Achille Lauro confessa: "Non sono uno da movida. L'adolescenza? È stata frizzante"

Le parole del cantautore di 'Comuni mortali'

Achille Lauro - fotogramma/ipa
Achille Lauro - fotogramma/ipa
27 luglio 2026 | 17.16
Marica Di Giovanni
LETTURA: 2 minuti

"Non sono uno da movida o da locali. Sono diventato esattamente la persona che avrei voluto essere". Così Achille Lauro si mette a nudo e si racconta senza filtri in un'intervista rilasciata a ‘Io Donna’. Il cantautore di ‘Comuni mortali’ spiega: "Tendo a proteggere chi amo. Passo il tempo a costruire il mio mondo", racconta.

Una scelta che riflette il percorso personale e artistico compiuto negli ultimi anni: "Sono diventato esattamente la persona che avrei voluto essere: uno che lavora, crea e cerca di dare un senso alla propria vita attraverso quello che fa". Per questo, aggiunge, non esiste più una vera distinzione tra vita privata e lavoro.

"Sono completamente assorbito"

Lauro respinge anche le critiche di chi lo accusa di aver costruito un alter-ego: "Molti parlano del 'personaggio', ma per me il personaggio non esiste. Non c'è un confine tra persona e personaggio, né tra lavoro e vita privata. Sono completamente assorbito", afferma.

Nel corso dell'intervista parla anche dell'addio al ruolo di giudice di X Factor, definendolo "un'esperienza bellissima". Una scelta, però, maturata per seguire ciò che sente più vicino alla sua natura. "A un certo punto bisogna scegliere la vita che si vuole fare. Io sento di essere nato per fare quello che faccio. Seguo le mie vere passioni, seguo i miei grandi amori", spiega.

A guidarlo è anche una costante inquietudine: "Ne ho tanta. È una benedizione, ma anche una maledizione. Non riesco mai a vedere davvero il traguardo", confessa. Un'inquietudine che ha caratterizzato anche la sua adolescenza romana: "È stata piuttosto frizzante. Ma non rinnego nulla. Anzi, credo che tutti quei puntini, che allora sembravano messi lì a caso, oggi abbiano trovato un senso".

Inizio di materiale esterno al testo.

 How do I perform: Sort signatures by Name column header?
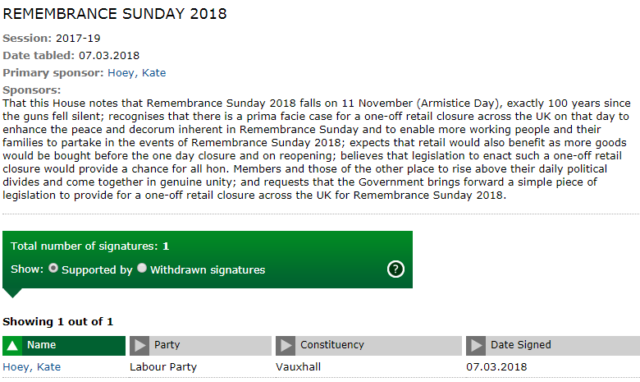[64, 346]
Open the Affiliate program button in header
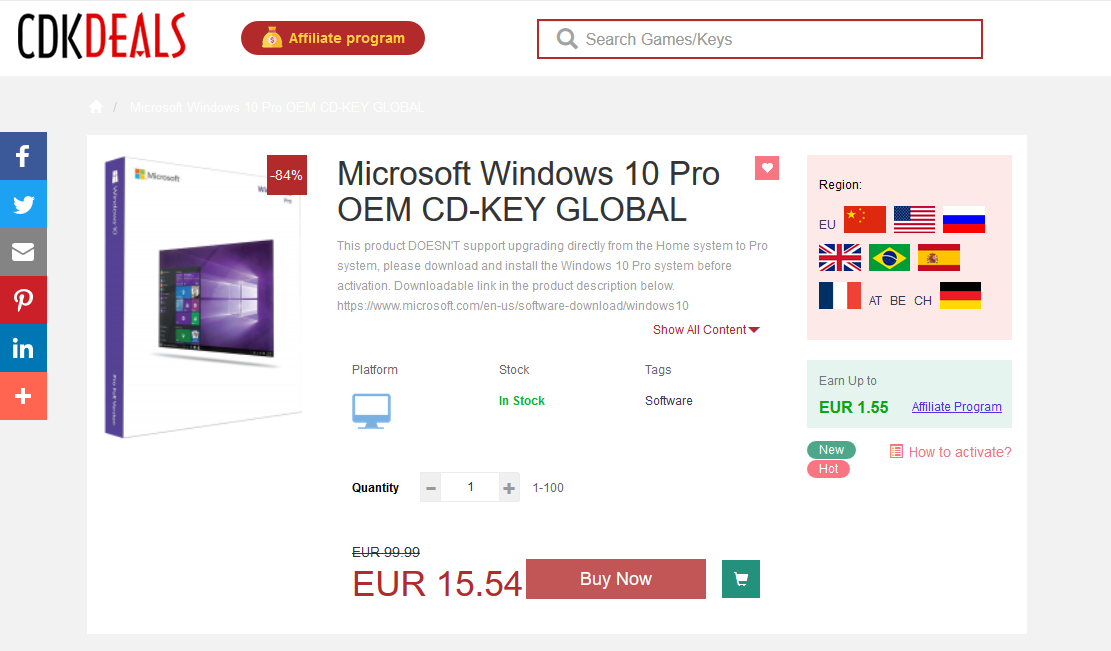1111x651 pixels. point(333,38)
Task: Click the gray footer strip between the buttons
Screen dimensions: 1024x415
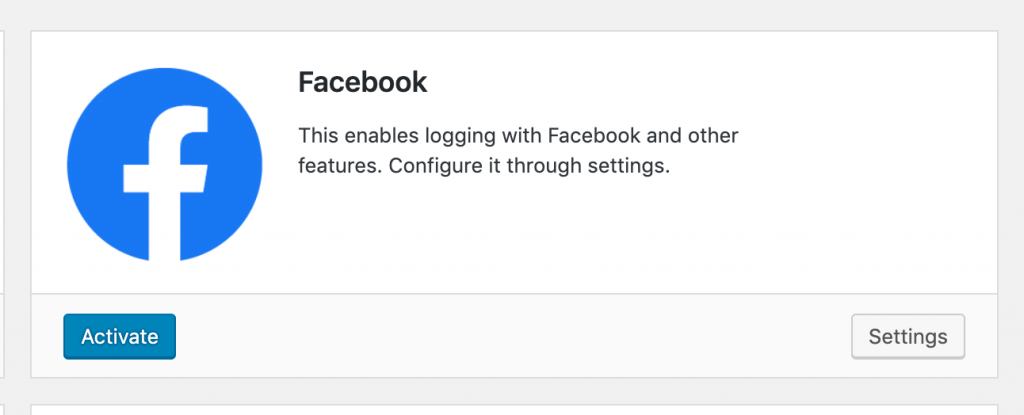Action: click(x=513, y=336)
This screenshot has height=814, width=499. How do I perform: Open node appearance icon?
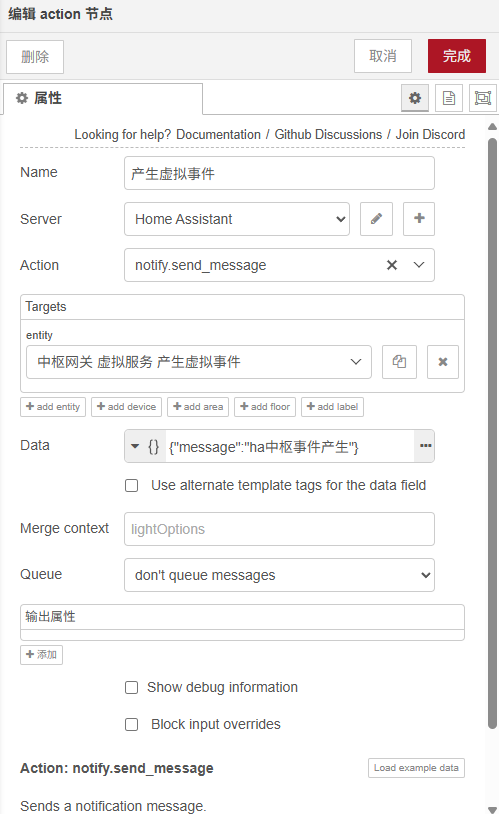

Ripensando alla sua carriera, costellata di successi ma anche di critiche, Lauro ammette che c'è un solo aspetto che continua a ferirlo: "Mi feriscono solo quando qualcuno pensa che quello che faccio sia superficiale o puro esibizionismo. Dietro ogni scelta c'è una costruzione molto seria. È come scolpire una statua e sentirsi dire che è uno scherzo".